Task input Block Start

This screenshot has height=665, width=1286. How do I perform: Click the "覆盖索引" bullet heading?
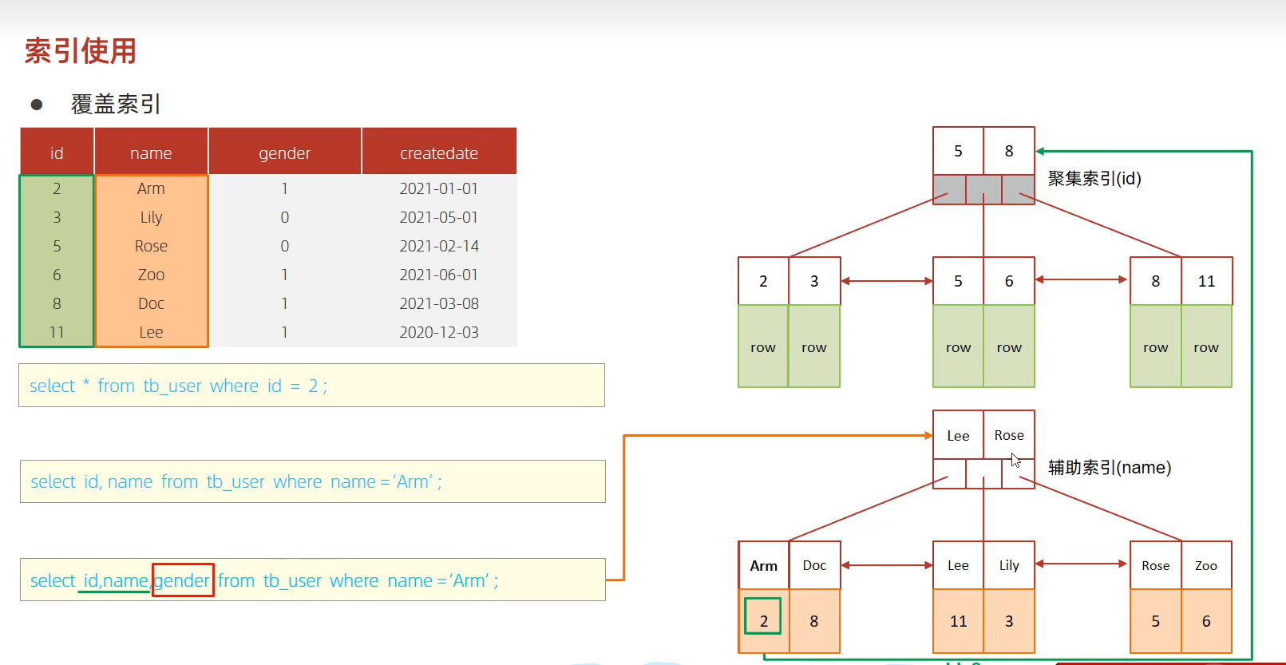click(116, 104)
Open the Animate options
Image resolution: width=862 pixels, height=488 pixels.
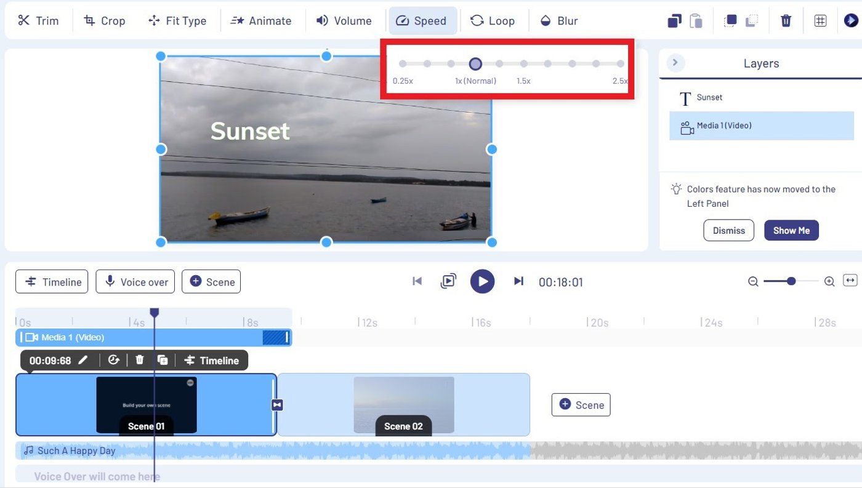[262, 20]
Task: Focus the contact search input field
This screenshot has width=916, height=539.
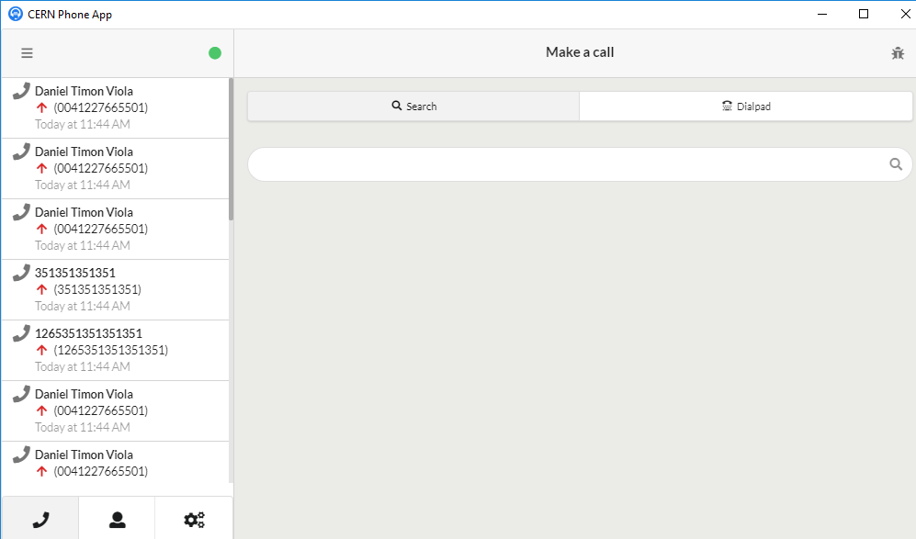Action: tap(565, 164)
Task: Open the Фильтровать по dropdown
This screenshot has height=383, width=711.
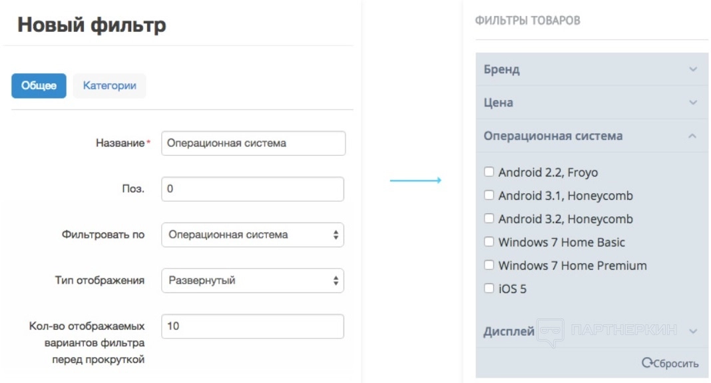Action: 253,234
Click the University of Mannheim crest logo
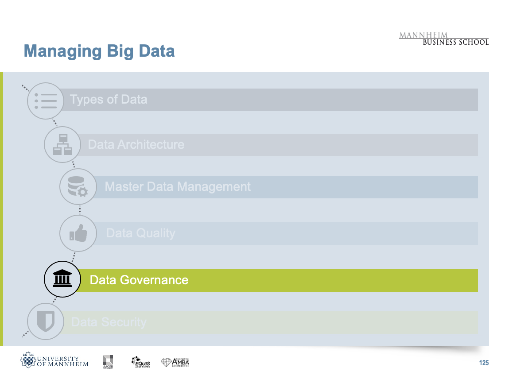 click(54, 360)
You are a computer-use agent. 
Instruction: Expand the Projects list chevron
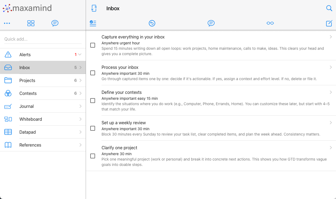coord(80,80)
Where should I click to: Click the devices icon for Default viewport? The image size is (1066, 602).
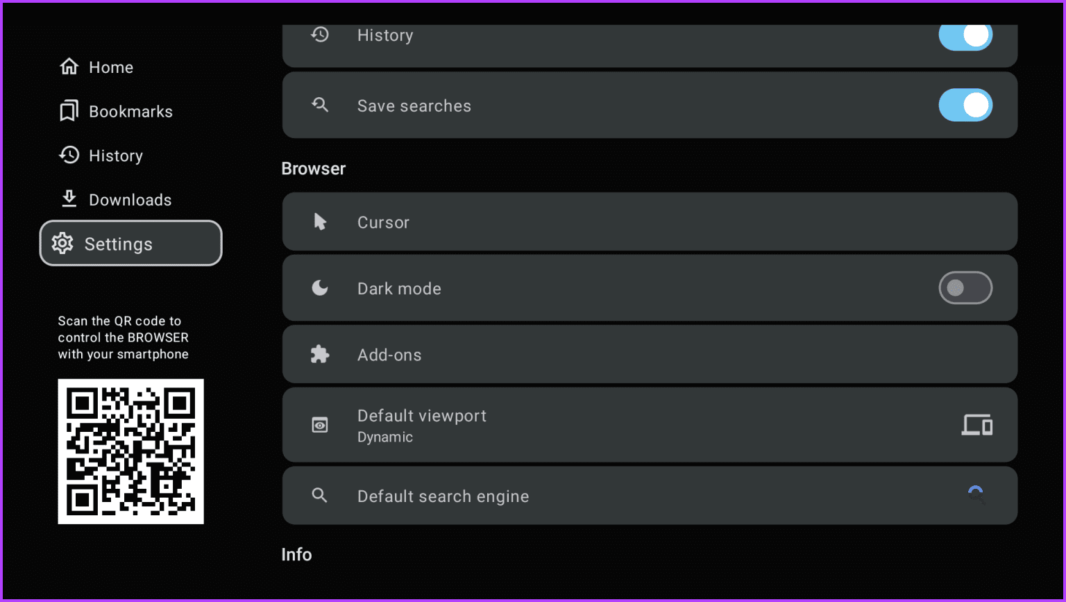click(976, 425)
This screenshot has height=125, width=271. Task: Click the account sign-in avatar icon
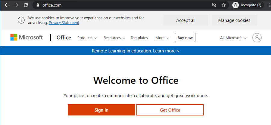click(x=257, y=38)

Task input Block End

Work required: Skipping all images, print the data above a second time exactly.

Task answer:
This screenshot has height=665, width=1286. How do I perform: Click the "覆盖索引" bullet heading?
click(116, 104)
Open the Animate options
Image resolution: width=862 pixels, height=488 pixels.
[262, 20]
Task: Focus the contact search input field
This screenshot has width=916, height=539.
Action: tap(565, 164)
Task: Open the Фильтровать по dropdown
This screenshot has height=383, width=711.
Action: 253,234
Click the University of Mannheim crest logo
 click(54, 360)
You are a computer-use agent. 
Instruction: Expand the Projects list chevron
coord(80,80)
Where should I click to: Click the devices icon for Default viewport? The image size is (1066, 602).
click(976, 425)
This screenshot has height=125, width=271. Task: Click the account sign-in avatar icon
click(x=257, y=38)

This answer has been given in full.